Her father went his way down a long winding hill beyond his own grounds, along a country road lined with magnificent oaks, through a village where his practised eye noted several bad cottages with disapproval, till presently he slackened his horse’s pace, as he passed an ill-looking farm about half a mile beyond the village.
‘Not a decent gate in the whole place!’ he said to himself with disgust. ’And the farm buildings only fit for a bonfire. High time indeed that we made Mannering sit up!’
He paused also to look over the neighbouring hedge at some fields literally choked with weeds.
’And as for Gregson—lazy, drunken fellow! Why didn’t he set some village women on? Just see what they’ve done on my place! Hullo, here he is! Now I’m in for it!’ For he saw a slouching man coming rapidly towards him from the farmyard, with the evident intention of waylaying him. The man’s shabby, untidy dress and blotched complexion did not escape Sir Henry’s quick eye. ’Seems to have been making a night of it,’ was his inward comment.
‘Good-day, Sir Henry,’ said the farmer, laying a hand on Chicksands’ bridle, ’I wanted a word with you, sir. I give you fair warning, you and your Committee, you’ll not turn me out without a fight! I was never given no proper notice—and there are plenty as ’ll stand by me.’
The voice was thick and angry, and the hand shook. Sir Henry drew his horse away, and the man’s hold dropped.
‘Of course you had every notice,’ said Sir Henry drily.
‘I hadn’t,’ the man persisted. ’If the letters as they talk of were sent, I never saw ’em. And when the Committee came I was out—on business. Can’t a man be out on his lawful business, Sir Henry, instead of dancin’ attendance on men as know no better than he? The way this Government is doing things—you might as well live under the Czar of Russia as in this country. It’s no country this for free men now, Sir Henry.’
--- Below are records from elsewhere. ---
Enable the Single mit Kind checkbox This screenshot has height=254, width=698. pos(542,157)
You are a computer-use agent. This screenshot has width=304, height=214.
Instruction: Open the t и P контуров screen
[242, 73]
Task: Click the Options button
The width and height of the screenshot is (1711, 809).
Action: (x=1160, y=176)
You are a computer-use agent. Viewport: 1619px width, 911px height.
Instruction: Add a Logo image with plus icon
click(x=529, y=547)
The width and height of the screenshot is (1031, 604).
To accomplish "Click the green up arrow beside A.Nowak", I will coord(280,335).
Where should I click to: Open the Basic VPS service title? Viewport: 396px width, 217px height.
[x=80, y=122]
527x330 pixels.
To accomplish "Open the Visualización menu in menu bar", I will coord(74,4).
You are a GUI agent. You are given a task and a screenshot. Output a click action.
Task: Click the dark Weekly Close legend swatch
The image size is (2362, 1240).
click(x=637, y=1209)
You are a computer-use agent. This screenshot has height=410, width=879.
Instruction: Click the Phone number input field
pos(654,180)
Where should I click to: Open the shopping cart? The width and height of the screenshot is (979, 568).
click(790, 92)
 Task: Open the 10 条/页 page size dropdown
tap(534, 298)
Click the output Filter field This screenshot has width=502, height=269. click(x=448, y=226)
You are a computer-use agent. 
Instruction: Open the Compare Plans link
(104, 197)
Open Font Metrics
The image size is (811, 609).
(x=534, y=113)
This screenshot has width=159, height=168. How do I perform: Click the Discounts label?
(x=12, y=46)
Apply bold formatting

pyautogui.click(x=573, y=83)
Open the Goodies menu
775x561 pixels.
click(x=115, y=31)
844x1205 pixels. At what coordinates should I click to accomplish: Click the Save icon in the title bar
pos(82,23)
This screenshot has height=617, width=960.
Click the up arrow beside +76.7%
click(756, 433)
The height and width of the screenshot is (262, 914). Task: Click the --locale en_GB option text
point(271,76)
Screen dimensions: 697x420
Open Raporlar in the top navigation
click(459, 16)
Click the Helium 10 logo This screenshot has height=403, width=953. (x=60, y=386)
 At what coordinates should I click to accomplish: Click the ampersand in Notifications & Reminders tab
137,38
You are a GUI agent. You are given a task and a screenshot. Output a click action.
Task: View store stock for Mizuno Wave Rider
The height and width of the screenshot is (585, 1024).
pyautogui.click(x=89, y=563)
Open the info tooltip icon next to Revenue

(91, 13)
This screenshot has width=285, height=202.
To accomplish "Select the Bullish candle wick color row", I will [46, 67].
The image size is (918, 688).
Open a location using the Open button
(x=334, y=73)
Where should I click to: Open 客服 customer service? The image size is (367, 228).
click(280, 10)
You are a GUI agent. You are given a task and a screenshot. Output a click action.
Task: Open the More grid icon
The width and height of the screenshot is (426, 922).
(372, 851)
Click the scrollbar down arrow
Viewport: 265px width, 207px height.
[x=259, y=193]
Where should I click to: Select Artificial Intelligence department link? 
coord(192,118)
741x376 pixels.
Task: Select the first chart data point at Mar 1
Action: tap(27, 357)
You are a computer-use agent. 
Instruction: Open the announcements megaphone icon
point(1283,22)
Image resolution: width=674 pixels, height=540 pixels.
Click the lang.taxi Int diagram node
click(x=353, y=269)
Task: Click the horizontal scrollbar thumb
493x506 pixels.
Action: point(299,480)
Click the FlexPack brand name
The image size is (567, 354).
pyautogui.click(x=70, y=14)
’The Czar of Russia has come to grief, my man, for the same reason that you have,’ said Sir Henry, gathering up the reins, ’for shirking his duty. All very well before the war, but now we can’t afford this kind of thing.’
‘And so you’ve told the Squire to turn me out?’ said the man fiercely, his hands on his sides.
‘You’ve had no notice from Mr. Mannering yet?’
‘Not a word.’
‘But you’ve heard from the Inspection Committee?’
The man nodded.
‘But it’s not they as can turn me out, if the Squire don’t agree.’
There was a note of surly defiance in his voice.
‘I don’t know about that,’ said Sir Henry, whose horse was getting restive. ’My advice to you, Gregson, is to take it quietly, pull yourself together, and get some other work. There’s plenty going nowadays.’
’Thank you for nothing, Sir Henry. I’ve got plenty to advise me—people as I set more store by. I’ve got a wife and children, sir, and I shan’t give in without a fuss—you may be sure of that. Good-day to you.’